Interessante è anche quanto si sta verificando in Italia: dopo l’emanazione nel maggio di quest’anno da parte del Senato del decreto legge sul lavoro autonomo e agile, lo smart working ha visto un incremento del 14% rispetto al 2016, con 305mila lavoratori mobili – l’8% del totale dei lavoratori. Il decreto inquadra le modalità di esecuzione del rapporto di lavoro subordinato che devono essere stabilite mediante un accordo tra le parti, organizzando fasi, cicli e obiettivi, omettendo i vincoli di orario o di luogo di lavoro grazie anche al possibile utilizzo di strumenti tecnologici per lo svolgimento dell’attività lavorativa allo scopo di incrementare la competitività e agevolare la conciliazione dei tempi di vita e di lavoro.

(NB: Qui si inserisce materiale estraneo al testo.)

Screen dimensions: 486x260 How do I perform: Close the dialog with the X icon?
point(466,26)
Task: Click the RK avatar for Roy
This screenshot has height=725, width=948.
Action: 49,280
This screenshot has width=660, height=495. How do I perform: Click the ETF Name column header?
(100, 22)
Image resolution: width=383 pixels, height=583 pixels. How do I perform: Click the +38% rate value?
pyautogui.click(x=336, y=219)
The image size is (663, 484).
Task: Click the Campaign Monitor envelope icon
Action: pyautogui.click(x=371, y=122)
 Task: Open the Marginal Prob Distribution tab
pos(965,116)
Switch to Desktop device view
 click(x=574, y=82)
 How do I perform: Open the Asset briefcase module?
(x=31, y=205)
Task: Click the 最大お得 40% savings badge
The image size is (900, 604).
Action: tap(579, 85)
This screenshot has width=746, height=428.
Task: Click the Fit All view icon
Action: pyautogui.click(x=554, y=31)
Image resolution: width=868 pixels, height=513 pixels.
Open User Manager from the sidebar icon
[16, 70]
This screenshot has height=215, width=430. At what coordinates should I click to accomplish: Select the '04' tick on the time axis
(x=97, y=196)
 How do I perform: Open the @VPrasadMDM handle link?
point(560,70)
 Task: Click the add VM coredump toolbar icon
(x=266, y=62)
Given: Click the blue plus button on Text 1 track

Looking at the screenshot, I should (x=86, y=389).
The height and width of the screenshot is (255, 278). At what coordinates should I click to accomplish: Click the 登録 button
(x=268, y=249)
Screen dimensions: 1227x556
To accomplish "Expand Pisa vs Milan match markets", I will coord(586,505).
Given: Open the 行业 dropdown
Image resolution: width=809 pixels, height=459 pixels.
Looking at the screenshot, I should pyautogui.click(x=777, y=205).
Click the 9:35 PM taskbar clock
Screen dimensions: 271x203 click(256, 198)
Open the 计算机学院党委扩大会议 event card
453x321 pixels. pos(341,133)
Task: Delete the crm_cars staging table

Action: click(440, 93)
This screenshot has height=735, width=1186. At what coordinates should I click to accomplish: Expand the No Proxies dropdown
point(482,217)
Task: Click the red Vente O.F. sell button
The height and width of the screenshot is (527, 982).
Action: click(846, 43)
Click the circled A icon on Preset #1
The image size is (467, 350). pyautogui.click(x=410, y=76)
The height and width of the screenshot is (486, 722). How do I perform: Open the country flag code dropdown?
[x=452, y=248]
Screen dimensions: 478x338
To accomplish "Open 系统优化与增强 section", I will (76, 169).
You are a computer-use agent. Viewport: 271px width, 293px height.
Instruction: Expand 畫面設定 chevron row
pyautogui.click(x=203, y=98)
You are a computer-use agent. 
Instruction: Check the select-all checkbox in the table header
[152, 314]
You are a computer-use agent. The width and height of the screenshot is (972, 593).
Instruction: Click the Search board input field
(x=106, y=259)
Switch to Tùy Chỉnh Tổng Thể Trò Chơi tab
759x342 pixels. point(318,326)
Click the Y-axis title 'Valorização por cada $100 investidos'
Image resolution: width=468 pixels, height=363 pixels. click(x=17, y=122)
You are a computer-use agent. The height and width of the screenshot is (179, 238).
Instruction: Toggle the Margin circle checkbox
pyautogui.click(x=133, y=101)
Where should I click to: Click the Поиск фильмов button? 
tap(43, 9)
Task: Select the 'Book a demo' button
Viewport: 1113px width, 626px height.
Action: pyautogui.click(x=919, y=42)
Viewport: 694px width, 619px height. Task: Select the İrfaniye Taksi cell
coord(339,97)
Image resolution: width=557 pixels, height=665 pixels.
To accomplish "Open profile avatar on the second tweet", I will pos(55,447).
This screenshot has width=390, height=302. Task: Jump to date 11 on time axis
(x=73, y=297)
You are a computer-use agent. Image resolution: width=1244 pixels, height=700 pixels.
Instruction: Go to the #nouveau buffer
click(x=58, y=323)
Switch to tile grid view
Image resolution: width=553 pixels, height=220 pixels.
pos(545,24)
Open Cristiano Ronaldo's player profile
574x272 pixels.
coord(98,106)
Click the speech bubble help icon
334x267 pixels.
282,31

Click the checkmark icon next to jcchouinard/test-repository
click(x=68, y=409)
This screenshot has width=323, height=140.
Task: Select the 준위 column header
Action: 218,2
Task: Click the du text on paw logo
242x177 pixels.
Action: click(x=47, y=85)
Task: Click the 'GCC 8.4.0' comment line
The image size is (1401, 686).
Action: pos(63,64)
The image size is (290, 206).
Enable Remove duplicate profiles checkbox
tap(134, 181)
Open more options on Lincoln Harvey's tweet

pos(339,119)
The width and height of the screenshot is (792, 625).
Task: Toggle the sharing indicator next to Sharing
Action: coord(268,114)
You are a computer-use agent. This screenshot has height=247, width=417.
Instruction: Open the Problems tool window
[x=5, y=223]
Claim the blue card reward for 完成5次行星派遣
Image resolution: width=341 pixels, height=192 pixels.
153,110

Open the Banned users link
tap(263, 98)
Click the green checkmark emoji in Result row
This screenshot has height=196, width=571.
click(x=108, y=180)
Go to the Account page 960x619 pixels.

In Germania il 38% dei dipendenti spesso lavora in modo flessibile con un ulteriore 32% di lavoro flessibile saltuario[1]. Volkswagen in Germania è spesso presa come esempio di implementazione flessibile di successo delle politiche di lavoro, che provvedono a limitare i messaggi di posta elettronica post-lavoro per i dipendenti tramite l’uso di telefoni aziendali.
Nel Regno Unito, invece, esiste la Smarter Working Initiative (SMI) che mira a offrire a più di 200.000 persone per 200 aziende l’opzione di lavoro flessibile. Nel mese di luglio 2017, la SMI ha incoraggiato gli imprenditori a sostenere questa iniziativa – motivando le persone a lavorare in una situazione che li soddisfi meglio, piuttosto che lavorare in ufficio.
Se il lavoro flessibile non è fra le tue priorità, vale la pena riflettere sulle conseguenze per il tuo team nel caso in cui non possa beneficiare di policy per lo smart working. Secondo una relazione di Deloitte, 1 laureato su 10 vede la flessibilità di orario come il fattore più importante per scegliere un posto di lavoro. Questo può quindi essere un grande strumento per aiutare le aziende ad attrarre e trattenere i talenti, andando così incontro ai dipendenti, in particolare ai più giovani, che vogliono avere la possibilità di lavorare in modo soddisfacente.
In realtà, per consentire un funzionamento flessibile, le organizzazioni devono garantire le basi per sostenere gli sforzi di tutta l’azienda. A livello pratico è necessaria una piattaforma tecnologica che abbia una protezione integrata e una capacità di scalare nel momento in cui l’organizzazione cresce.
La tecnologia ha abilitato il lavoro flessibile, ma spetta alle imprese fare il massimo per trarne vantaggio.